# Tâche courte 1
D'après l'extrait ci-dessous sur le MaMA Festival, quelles dates faut-il noter en rouge dans son agenda ?
# Tâche courte 2
Prolongez l'extrait ci-dessous sur le MaMA Festival à partir de sa dernière phrase.

# Extrait
+ + + +

Outre les nombreux concerts, ce festival pour le moins indispensable est l’un des plus beaux rassemblements professionnels de la musique en France. Entre les lives, rencontres, échanges, ateliers et conférences s’adressant à ses participants.

Prenez dès à présent vos agendas et notez les dates du 16, 17 et 18 octobre en rouge, vous ne voudriez pas manquer cette grande fête.

Cette année encore Pop&Shot est ambassadeur du MaMA Festival et Convention et vous entraînera dans notre folle course à travers les rues de Pigalle. Restez connectés, on vous réserve des surprises.

Il faudra attendre le mois de septembre pour connaitre l’intégralité de la programmation musicale. D’ici là, 33 nouveaux noms viennent s’ajouter au programme. La billetterie quant à elle est déjà ouverte.

+ + + +

# Données enregistrées
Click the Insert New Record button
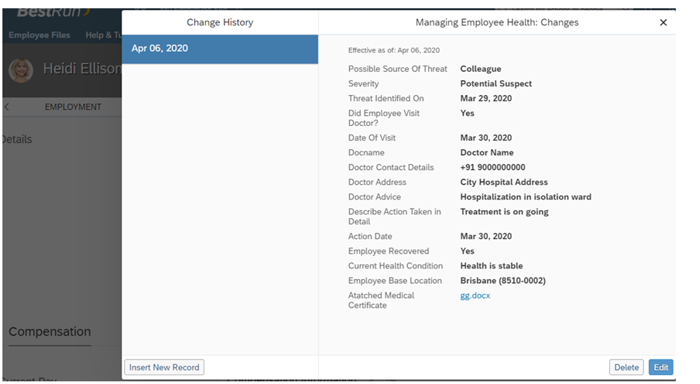 tap(164, 367)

+ + + +

# Réponse 1
Le 16, le 17 et le 18 octobre.

# Réponse 2
Et Les nouveaux noms sont …

AAMO, AITA MON AMOUR, ASNA, ASTRAL BAKERS, BABYS BERSERK, CARLA DE COIGNAC, CÉLÉLÉ, DOFLAME, INÈS SOUKI, JEAN, JOUBe, LÉMAN, NIT, PLEASE, PORCELAIN id, SASHA NICE, SARAH LENKA, SERVO, SOFT LOFT, SWOOH, SYQLONE, TTSSFU, VISCERAL, ANTENN.E, BLANK\\, FISHTALK, HOT BODIES, KOUM, MAFALDA HIGH, MARLENE LARSEN, MELBA, ROUPEROU, ROXANE, SKINNY FISHERMAN
Les premiers grands débats ont eux aussi été annoncés. Parmi eux, on retrouve :la musique peut-elle sauver les océans ? une masterclass de Sandra Nkaké mais aussi la thématique de la musique en Ukraine à travers la présentation de l’ouvrage de Gianmarco Del Re.
La programmation complète sera dévoilée le 12 septembre.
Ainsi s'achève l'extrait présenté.